For a short time before the group came up with a new name, InfiniBand was called
System I/O.[1]
As of 2009 InfiniBand has become the de-facto interconnect of choice for high
performance computing, and its adoption as seen in the TOP500 supercomputers list
is faster than Ethernet[2]. However, note that Top500 uses Linpack for benchmarks,
which as a neatly parallel computing task tends to be fairly easy on the interconnect;
InfiniBand shouldn't be confused with the custom-built interconnects of vector
supercomputers. For example, the NEC SX-9 provides 128 GB/s of low-latency
interconnect bandwidth between each computing node, compared to the 96 Gbit/s of
an InfiniBand 12X Quad Data Rate link. Enterprise datacenters have seen more
limited use. It is used today mostly for performance focused computer cluster
applications, and there are some efforts to adapt InfiniBand as a "standard"

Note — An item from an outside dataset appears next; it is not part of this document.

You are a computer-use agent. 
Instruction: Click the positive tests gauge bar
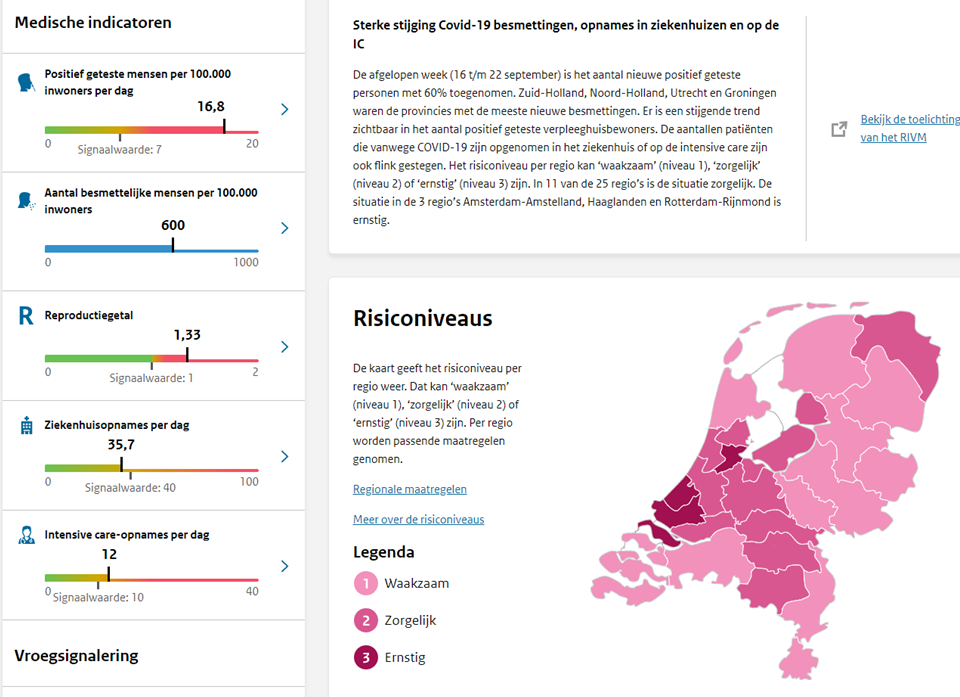tap(152, 132)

interconnect between low-cost machines as well. A number of the TOP500
supercomputers have used InfiniBand including the former[3] reigning fastest
supercomputer, the IBM Roadrunner. In another example of InfiniBand use within
high performance computing, the Cray XD1 uses built-in Mellanox InfiniBand
switches to create a fabric between HyperTransport-connected Opteron-based
compute nodes.[citation needed]
SGI, LSI and DDN, among others, have also released storage utilizing InfiniBand
"target adapters". These products essentially compete with architectures such as Fibre
Channel, SCSI, and other more traditional connectivity-methods. Such target adapter-
based discs can become a part of the fabric of a given network, in a fashion similar to
DEC VMS clustering. The advantage to this configuration is lower latency and higher
availability to nodes on the network (because of the fabric nature of the network). In
2009, the Jaguar Spider storage system used this type of InfiniBand attached storage
to deliver over 240 gigabytes per second of bandwidth.
InfiniBand uses copper CX4 cable — also commonly used to connect SAS (Serial
Attached SCSI) HBAs to external (SAS) disk arrays. With SAS, this is known as an
SFF-8470 connector, and is referred to as an "Infiniband style" Connector[4].
In 2008 Oracle Corporation released its HP Oracle Database Machine build as a RAC
Database (Real Application Clustered Database) with storage provided on its Exadata
Storage server which utilises InfiniBand as the backend interconnect for all IO and
Interconnect traffic. Updated versions of the Exadata Storage system, now using Sun
computing hardware, continue to utilize Infiniband infrastructure.
In 2009, IBM announced a December 2009 release date for their DB2 pureScale
offering, a shared-disk clustering scheme (inspired by parallel sysplex for DB2 z/OS)
that uses a cluster of IBM System p servers (POWER6/7) communicating with each
other over an InfiniBand interconnect.